Role of translational research(ers)

It is obvious that the question of why research is not being translated into programmes is itself a good area for research. As translation of epidemiological research into policy and practice involves a complex process, often additional research is required in social, economic, technological, administrative, and policy domains to pave the way for formulation of evidence-based policy and programmes. A translational researcher needs to understand how policies are made, what are the information needs of policymakers, how this information is to be made available, operational research to support programme planning and implementation, understanding advocacy strategies (what works and on whom), etc. It is clear that this is not a linear process as it was largely believed but a complex and dynamic process. The role of translational research in different disciplines of medicine like cardiology, neurology or oncology is being increasingly debated, as researchers worldover are anguished by the paradox of major breakthroughs in biological research, be it in DNA or nanotechnology, co-existing with huge preventable disease burden in the world especially in the developing countries39–41. The scope of knowledge and expertise needed for an effective translational scientist cannot be acquired “on the job”. There is a need for training in wide range of skill sets that span biomedical, behavioural, operational, economical, and ethical sciences.
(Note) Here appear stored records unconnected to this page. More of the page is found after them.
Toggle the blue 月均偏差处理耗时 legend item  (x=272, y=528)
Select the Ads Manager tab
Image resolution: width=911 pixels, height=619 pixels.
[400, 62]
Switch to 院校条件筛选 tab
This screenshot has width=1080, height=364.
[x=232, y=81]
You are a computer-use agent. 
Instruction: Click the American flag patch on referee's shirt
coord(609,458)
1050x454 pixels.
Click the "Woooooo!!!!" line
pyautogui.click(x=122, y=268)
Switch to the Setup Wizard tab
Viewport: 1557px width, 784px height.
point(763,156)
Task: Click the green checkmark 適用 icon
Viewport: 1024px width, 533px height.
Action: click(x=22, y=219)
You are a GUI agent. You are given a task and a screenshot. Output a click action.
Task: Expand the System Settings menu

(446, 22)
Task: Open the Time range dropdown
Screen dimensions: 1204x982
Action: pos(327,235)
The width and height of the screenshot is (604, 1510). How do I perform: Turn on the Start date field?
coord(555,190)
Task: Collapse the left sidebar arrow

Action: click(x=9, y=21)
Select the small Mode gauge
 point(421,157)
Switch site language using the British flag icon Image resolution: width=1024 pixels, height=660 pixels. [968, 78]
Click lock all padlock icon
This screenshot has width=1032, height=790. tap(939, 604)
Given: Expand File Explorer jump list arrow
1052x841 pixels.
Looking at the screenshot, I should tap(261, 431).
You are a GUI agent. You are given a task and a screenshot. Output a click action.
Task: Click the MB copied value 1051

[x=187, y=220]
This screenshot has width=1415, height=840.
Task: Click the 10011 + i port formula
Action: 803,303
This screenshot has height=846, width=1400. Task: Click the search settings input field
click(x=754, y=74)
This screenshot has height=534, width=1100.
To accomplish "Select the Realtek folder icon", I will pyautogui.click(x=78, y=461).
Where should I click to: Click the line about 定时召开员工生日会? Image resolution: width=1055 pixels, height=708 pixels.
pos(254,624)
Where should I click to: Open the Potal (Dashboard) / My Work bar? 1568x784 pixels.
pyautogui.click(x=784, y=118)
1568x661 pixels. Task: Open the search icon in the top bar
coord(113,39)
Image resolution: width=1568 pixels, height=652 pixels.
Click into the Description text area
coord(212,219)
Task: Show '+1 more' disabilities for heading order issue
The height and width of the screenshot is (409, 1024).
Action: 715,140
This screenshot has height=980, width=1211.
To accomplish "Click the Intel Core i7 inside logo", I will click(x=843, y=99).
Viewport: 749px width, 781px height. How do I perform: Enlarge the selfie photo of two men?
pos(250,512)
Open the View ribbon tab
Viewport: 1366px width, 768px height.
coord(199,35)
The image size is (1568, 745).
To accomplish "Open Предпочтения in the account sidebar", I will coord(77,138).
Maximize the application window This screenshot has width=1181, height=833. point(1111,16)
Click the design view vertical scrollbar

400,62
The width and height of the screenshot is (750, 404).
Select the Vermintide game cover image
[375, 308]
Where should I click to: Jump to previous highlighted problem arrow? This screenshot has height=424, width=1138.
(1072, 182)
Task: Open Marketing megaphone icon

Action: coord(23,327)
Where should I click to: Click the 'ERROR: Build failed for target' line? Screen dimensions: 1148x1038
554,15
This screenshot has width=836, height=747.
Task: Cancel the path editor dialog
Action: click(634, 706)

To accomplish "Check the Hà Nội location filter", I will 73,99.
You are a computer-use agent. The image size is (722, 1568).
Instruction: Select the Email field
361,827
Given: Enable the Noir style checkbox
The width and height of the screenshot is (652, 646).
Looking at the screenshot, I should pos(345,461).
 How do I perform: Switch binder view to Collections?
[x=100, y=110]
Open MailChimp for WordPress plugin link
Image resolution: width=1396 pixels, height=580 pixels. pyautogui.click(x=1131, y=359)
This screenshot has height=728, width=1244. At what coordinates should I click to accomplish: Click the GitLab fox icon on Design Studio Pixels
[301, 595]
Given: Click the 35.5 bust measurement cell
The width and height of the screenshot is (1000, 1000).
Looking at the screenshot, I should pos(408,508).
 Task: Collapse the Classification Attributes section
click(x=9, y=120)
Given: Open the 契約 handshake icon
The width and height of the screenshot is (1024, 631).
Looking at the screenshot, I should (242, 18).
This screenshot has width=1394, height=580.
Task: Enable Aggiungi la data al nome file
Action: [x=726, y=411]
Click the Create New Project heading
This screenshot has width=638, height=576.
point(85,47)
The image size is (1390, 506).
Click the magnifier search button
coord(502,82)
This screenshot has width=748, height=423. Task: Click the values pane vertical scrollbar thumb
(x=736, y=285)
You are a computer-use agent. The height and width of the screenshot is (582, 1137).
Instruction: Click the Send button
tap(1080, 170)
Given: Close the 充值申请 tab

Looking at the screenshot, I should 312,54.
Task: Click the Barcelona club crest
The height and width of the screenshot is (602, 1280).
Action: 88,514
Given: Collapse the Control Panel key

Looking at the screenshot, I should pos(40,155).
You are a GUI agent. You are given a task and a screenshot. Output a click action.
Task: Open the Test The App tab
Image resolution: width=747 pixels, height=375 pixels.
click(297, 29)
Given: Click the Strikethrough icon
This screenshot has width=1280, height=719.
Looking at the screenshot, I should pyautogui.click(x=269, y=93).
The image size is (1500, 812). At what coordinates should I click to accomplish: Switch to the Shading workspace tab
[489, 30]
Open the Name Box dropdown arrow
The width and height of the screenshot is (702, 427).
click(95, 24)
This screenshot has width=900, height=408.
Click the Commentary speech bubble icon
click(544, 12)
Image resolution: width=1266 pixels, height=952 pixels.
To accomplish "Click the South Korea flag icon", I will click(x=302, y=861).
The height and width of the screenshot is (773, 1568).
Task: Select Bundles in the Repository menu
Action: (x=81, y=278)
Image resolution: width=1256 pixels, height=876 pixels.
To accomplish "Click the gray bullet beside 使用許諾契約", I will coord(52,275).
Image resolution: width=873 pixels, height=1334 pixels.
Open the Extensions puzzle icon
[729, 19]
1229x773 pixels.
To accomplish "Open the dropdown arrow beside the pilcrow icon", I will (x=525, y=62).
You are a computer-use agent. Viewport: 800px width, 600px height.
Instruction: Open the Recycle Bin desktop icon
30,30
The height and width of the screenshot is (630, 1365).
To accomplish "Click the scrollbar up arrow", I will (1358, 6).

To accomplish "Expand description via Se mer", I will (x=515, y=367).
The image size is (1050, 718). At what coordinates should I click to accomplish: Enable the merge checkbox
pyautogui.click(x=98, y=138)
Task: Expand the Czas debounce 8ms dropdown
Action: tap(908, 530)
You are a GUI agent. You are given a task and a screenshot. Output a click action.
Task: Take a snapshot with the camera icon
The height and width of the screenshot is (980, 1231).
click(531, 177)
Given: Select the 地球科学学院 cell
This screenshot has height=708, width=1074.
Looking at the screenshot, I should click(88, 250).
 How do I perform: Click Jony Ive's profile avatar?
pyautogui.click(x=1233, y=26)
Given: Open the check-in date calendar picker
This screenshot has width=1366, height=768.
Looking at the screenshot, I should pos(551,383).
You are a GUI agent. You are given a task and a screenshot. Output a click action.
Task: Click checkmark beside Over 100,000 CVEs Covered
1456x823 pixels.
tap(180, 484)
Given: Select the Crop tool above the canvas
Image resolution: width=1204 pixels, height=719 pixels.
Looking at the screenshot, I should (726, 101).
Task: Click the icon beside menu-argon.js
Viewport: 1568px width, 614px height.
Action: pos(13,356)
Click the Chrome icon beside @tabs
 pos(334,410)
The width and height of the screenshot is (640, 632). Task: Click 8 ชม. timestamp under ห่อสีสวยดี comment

National Institutes of Health (NIH), USA, has started a special scheme for translational scientists and is creating a new academic discipline42. The challenges encountered and the promise during the initial years of this federally funded national level health care initiative in United States has been recently published43. There is no denying the fact that there is an urgent need to create mechanisms to foster translation research that promote evidence-based public health policy and practice in India as well.

Conclusion

There is enormous amount of evidence related to CVD prevention and control which needs to be brought to patients and communities, but progress in this direction is slow. Currently, translational research seems to be focusing more on first level (bench to bedside; T1) rather than the second level (bedside to community) in most countries including India. While both levels are important, each level faces different challenges. Considering the fact that many laboratory and clinical researches have still not been translated into public health interventions in India, larger public interest demands that focus should be on overcoming the barriers identified above. Understanding the process of translational research through which epidemiological research can find application into public systems can help catalyze the development of public health programmes to stem the rising tide of CVDs in India. This will ensure that the extraordinary scientific advances of this century are rapidly disseminated, assimilated and translated for the benefit of more than one billion Indians.